┌─ LISTED RECORDS
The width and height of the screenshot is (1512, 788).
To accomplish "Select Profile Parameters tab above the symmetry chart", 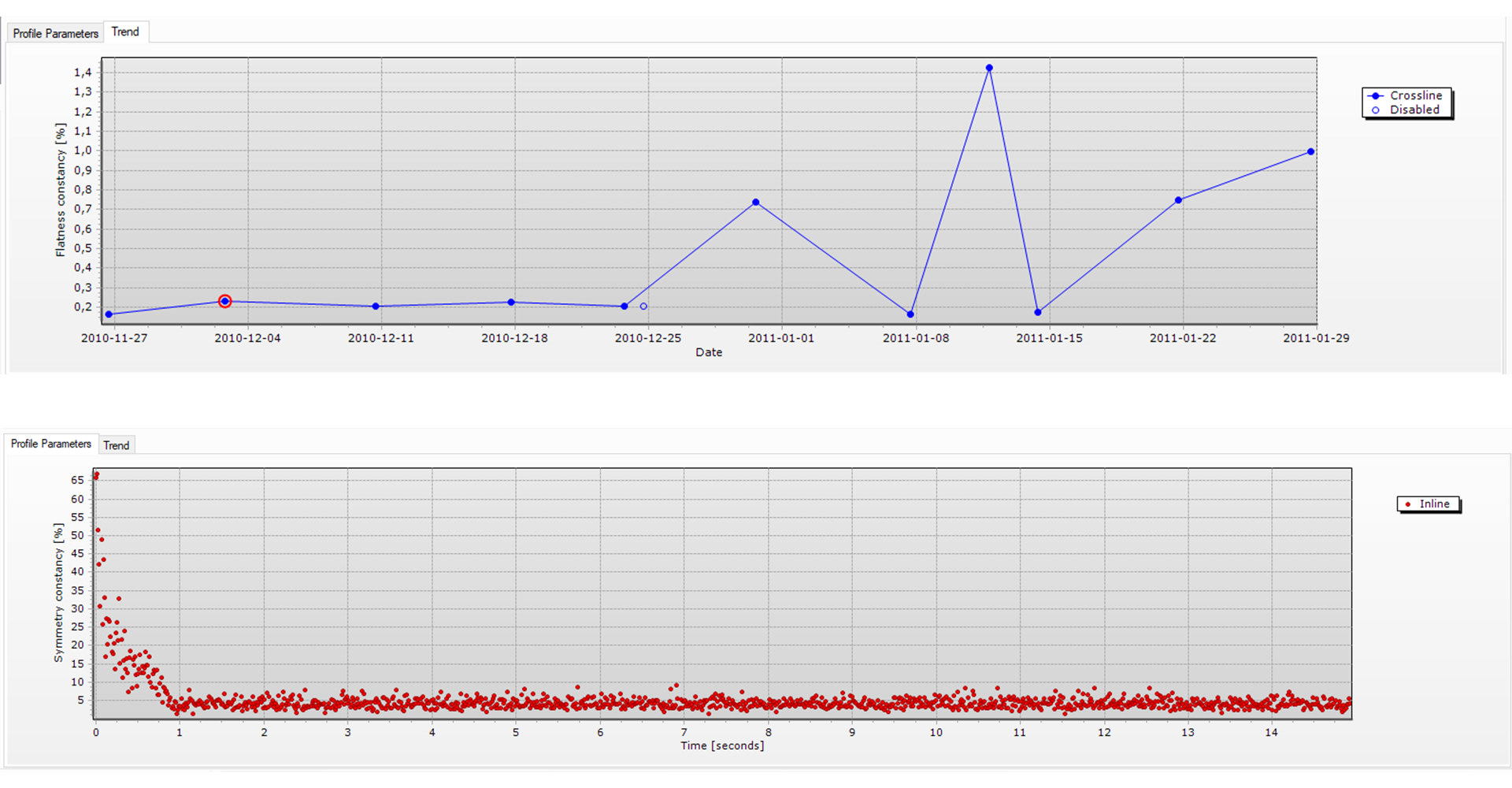I will click(x=51, y=444).
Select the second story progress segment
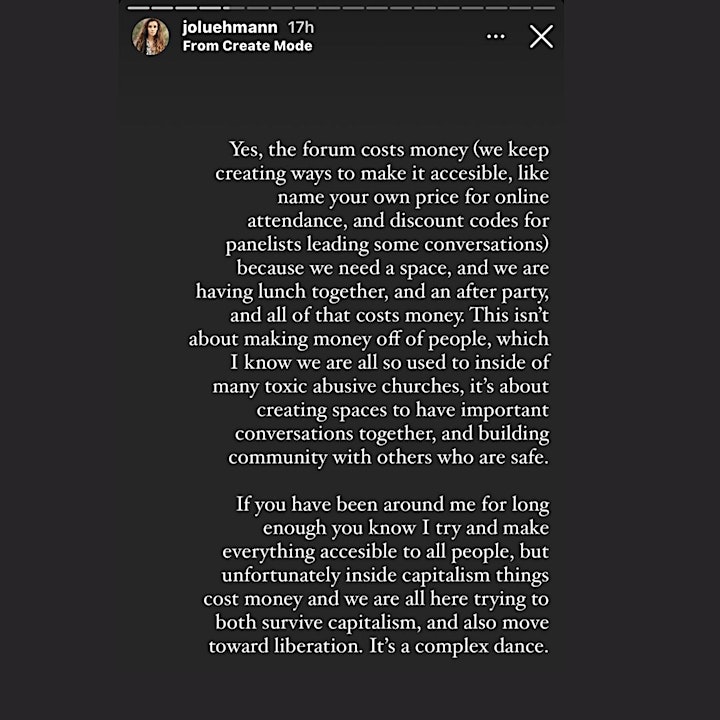 tap(163, 8)

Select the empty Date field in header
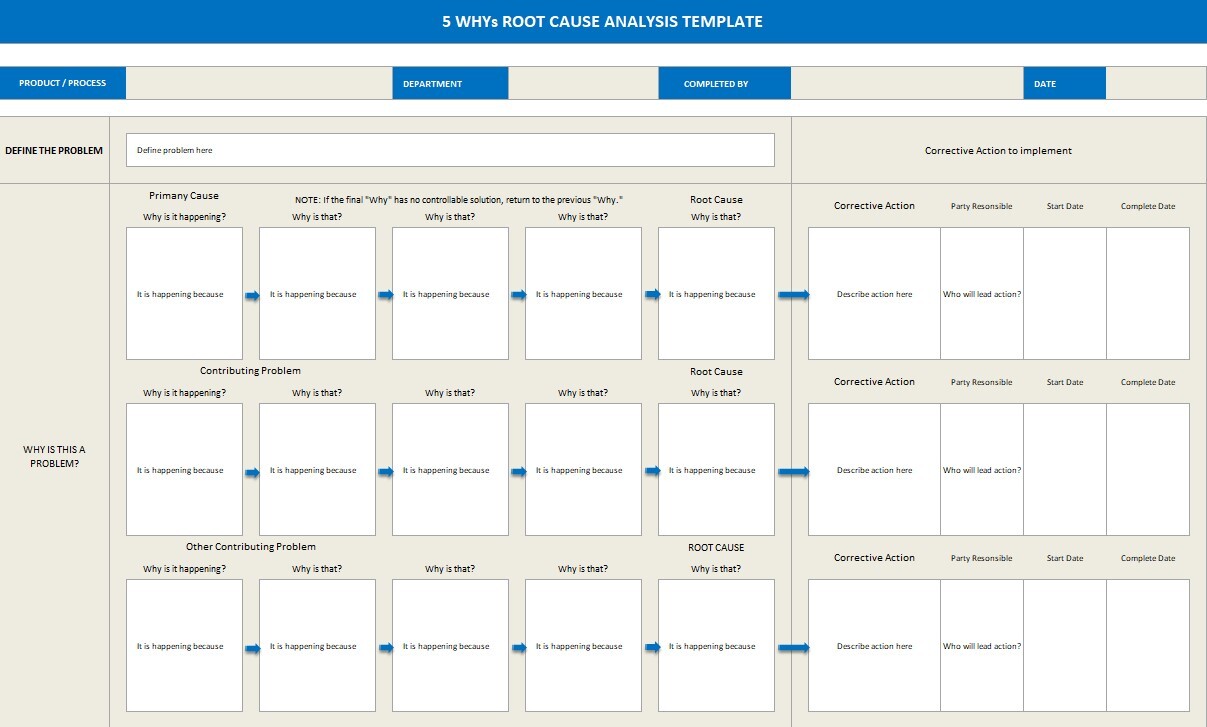tap(1155, 84)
└─
Print, exactly and without pictures, the lines from the one holding "Select the second story progress segment" through the last line of the entries above, both included.

TASK RESPONSE ::
Select the second story progress segment
 tap(163, 8)

Select the empty Date field in header
tap(1155, 84)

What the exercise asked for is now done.